* _Exercise description_
Please repeat exactly the lines below from the line with "Open the Pricing page" to the line with "Click the thread", including both, and leave out every picture.

* _Input data_
====

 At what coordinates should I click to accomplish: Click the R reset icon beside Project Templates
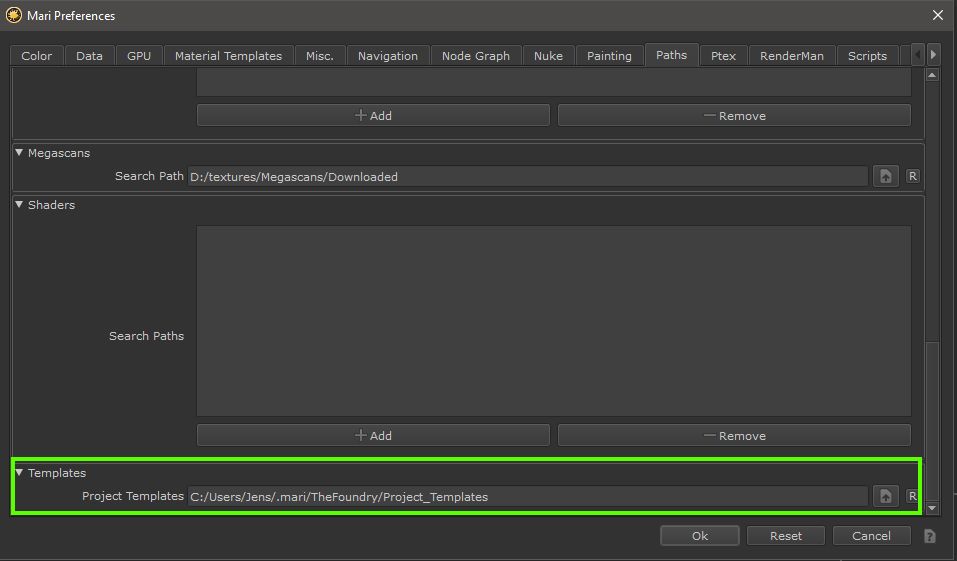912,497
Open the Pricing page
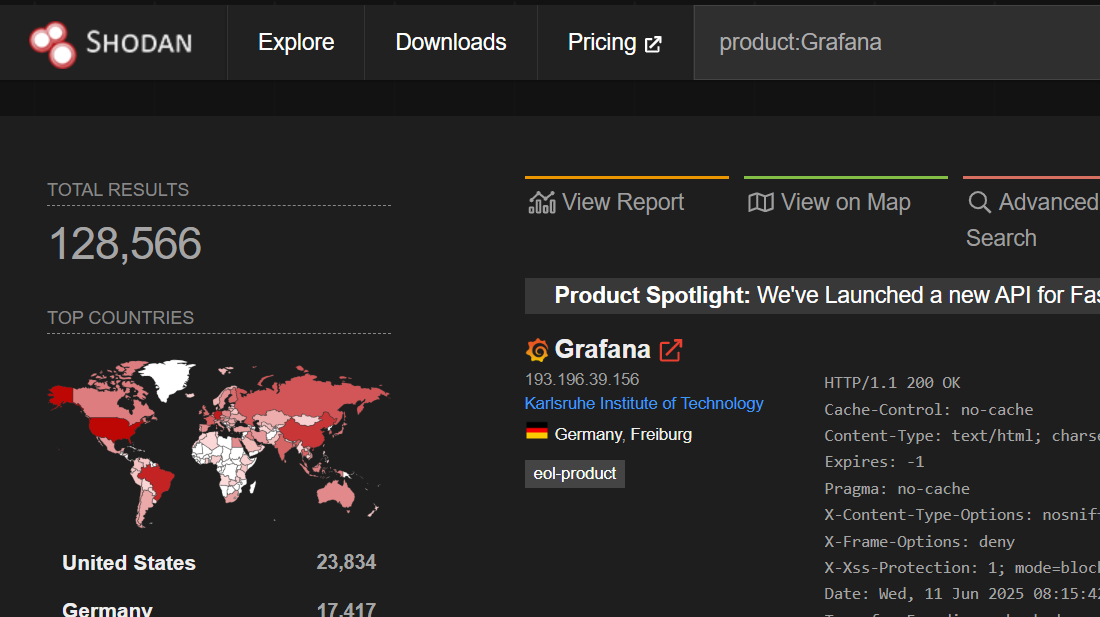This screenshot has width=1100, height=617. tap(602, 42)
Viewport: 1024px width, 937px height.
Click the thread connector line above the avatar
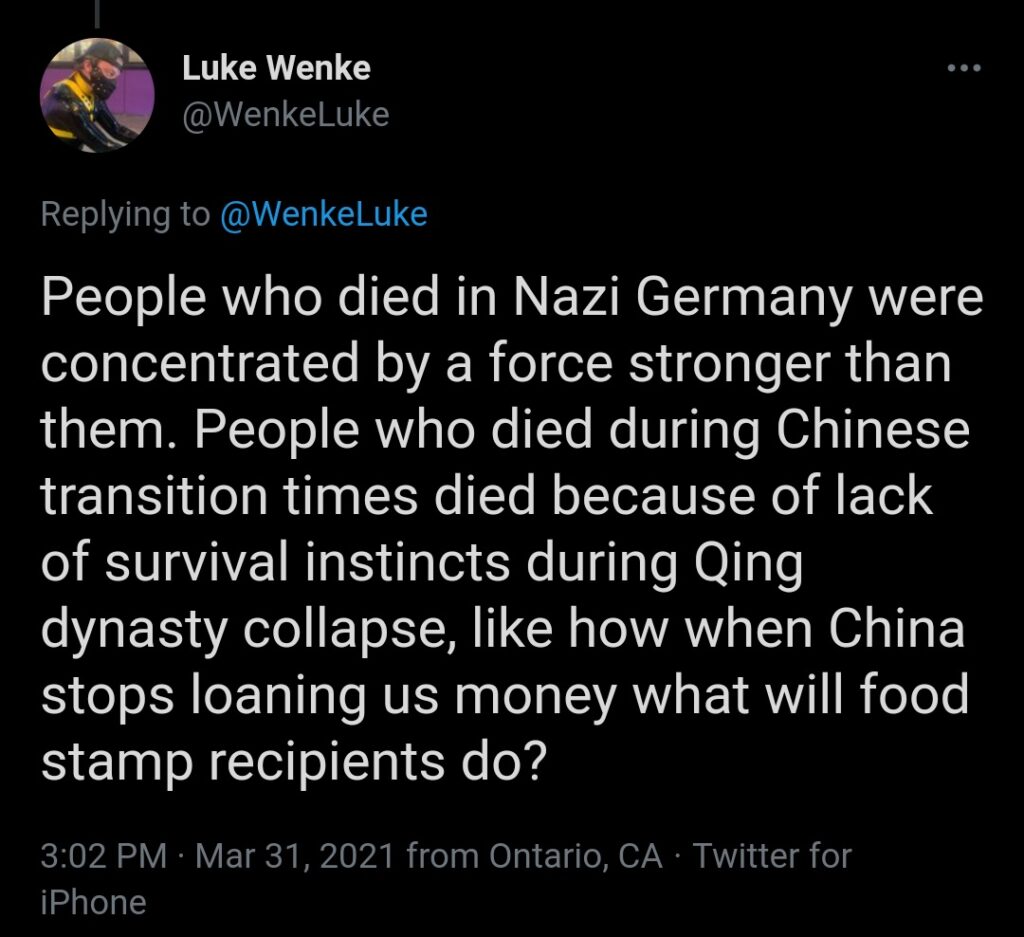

====

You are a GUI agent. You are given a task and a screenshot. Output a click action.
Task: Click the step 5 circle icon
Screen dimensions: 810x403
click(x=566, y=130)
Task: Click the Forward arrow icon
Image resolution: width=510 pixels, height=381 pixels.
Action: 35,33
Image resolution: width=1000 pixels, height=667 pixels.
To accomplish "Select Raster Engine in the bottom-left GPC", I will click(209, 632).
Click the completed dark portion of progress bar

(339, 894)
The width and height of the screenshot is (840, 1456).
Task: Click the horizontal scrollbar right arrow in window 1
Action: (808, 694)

====

* _Exercise answer_
Open the Pricing page
This screenshot has width=1100, height=617. tap(602, 42)
Viewport: 1024px width, 937px height.
Click the thread connector line above the avatar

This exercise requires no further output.